La Corte Costituzionale, relatore Alessandro Criscuolo, deciderà il 23 marzo sull’incostituzionalità delle norme che impediscono a due uomini o due donne di fare le pubblicazioni matrimoniali.

Alla base, ci sono quattro ordinanze di Tribunali o Corti d’Appello (Venezia, Trento, Firenze e Ferrara) che hanno già dichiarato la “non manifesta infondatezza” delle questioni presentate dalle coppie – coordinate dall’associazione radicale “Certi diritti” e assistite da “Rete Lenford – Avvocatura dei diritti” – che si erano viste opporre il rifiuto dalle anagrafi comunali. L’udienza del 23 marzo segnerà un momento importantissimo, storico, per l’affermazione del principio di uguaglianza nel nostro paese e dovrebbe assere attesa con trepidazione da tutti coloro che hanno a cuore la democrazia, la libertà, la repubblica nel loro significato sostanziale. Credo che per questo dovremmo organizzare molte iniziative in tutta Italia, nell’attesa.

Non condivido le preoccupazioni di chi teme un arretramento nel cammino o del peggioramento della situazione (peraltro difficilmente peggiorabile) nel caso di una decisione negativa della Consulta: in tutti i casi, il dibattito che si terrà tra i quindici giudici dell’Alta Corte servirà a riflettere sul significato oggi della parola “famiglia”, sull’evoluzione dei nostri principi costituzionali, sul senso del nostro dirci europei. La motivazione della decisione servirà in tutti i casi a riaccendere le luci sul destino di centinaia di migliaia di italiani le cui vite sono sospese in un vuoto non più tollerabile. Io aspetto, fiducioso.iMille.org – Direttore Raoul Minetti

4 Commenti

  1. Marino

    Premesso che sono un sostenitore dei diritti delle coppie gay, (e che non sono un avvocato), ma mi sembra una strada sbagliata e avventuristica.

    Mi spiego: certo le norme del codice civile relative alle pubblicazioni parlano di “sposi” e di “coniugi”,ma le pubblicazioni sono strumentali a stipulare il matrimonio, ma alcuni articoli relativi al matrimonio nel codice civile specificano “marito” e “moglie” con riferimento alle capacità riproduttive, e le preleggi al codice civile stabiliscono il principio che le parole delle leggi si interpretano secondo il significato corrente: “Nell`applicare la legge non si può ad essa attribuire altro senso che quello fatto palese dal significato proprio delle parole secondo la connessione di esse, e dalla intenzione del legislatore.”
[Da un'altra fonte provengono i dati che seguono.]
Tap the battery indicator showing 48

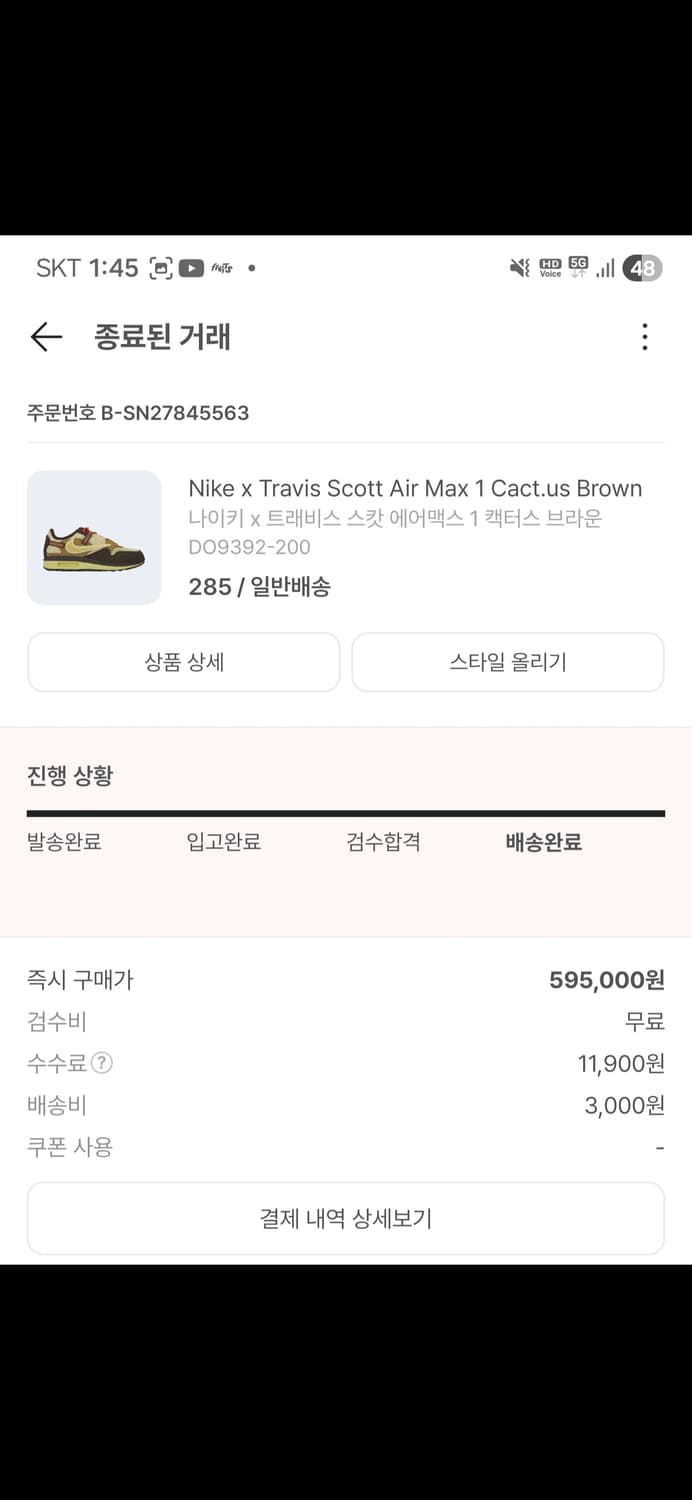(x=645, y=267)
    Il vero problema è costituito dagli articoli sulla filiazione. Si potrebbe accettare per analogia il matrimonio gay a legislazione vigente senza figli; una coppia di gay (maschi o femmine) potrebbe probabilmente adottare, ma una coppia lesbica che volesse un figlio con l’inseminazione artificiale non è coperta dalla legislazione vigente per quanto riguarda il riconoscimento di parentela (lacuna dell’ordinamento) e ci sarebbe una disparità tra la coppia lesbica e quella maschile o etero. Per cui la Corte potrà dichiarare che comunque la coppia gay è anch’essa una società naturale, o come minimo una delle formazioni sociali ecc. di cui all’art. 2, (e questo sabee un grande passo in avanti per cambiare la legge) ma dovrà dichiarare infondata la richiesta perché l’ordinamento attuale non prevede il matrimonio tra persone dello stesso sesso, non vietandolo espressamente (non c’è una articolo che stabilisca che “il matrimonio e tra un uomo e una donna”, come vorrebbero i teocon USA), ma ponendo definizioni di filiazione in cui una coppia gay non può rientrare.
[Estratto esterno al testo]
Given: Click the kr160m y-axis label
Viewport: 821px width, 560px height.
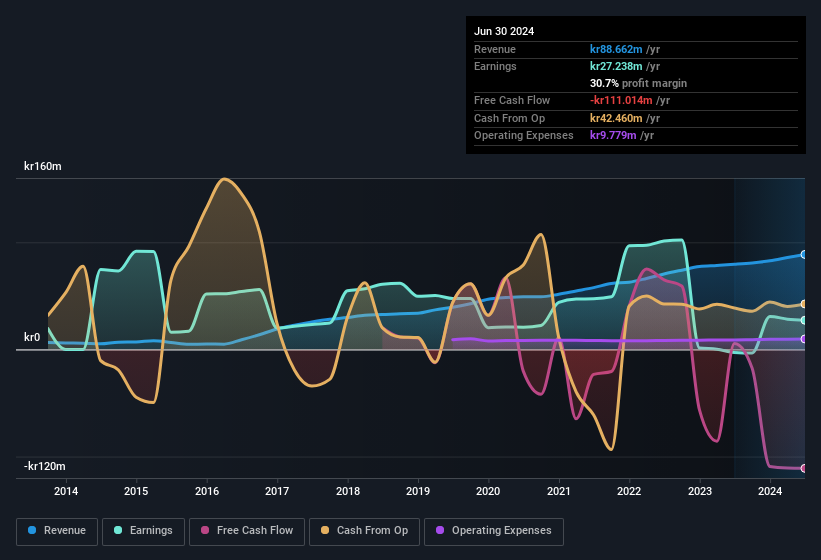Looking at the screenshot, I should 43,167.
  2. Marino, il problema è capire se le norme “dell’ordinamento attuale” (secondo la tua definizione) sono o non sono in contrasto con la nostra Carta Costituzionale…

  3. Marino

    per scalpha, la mia impressione è che per tutta la situazione occorre una nuova legge, non si può ottenere il matrimonio gay tramite “ritaglio” di incostituzionalità di questo o quell’articolo del codice civile. Pensa ai criteri dell’approvazione dei referendum elettorali: la corte costituzionale li ha approvati se emergeva dall’esito positivo del quesito una legge funzionante.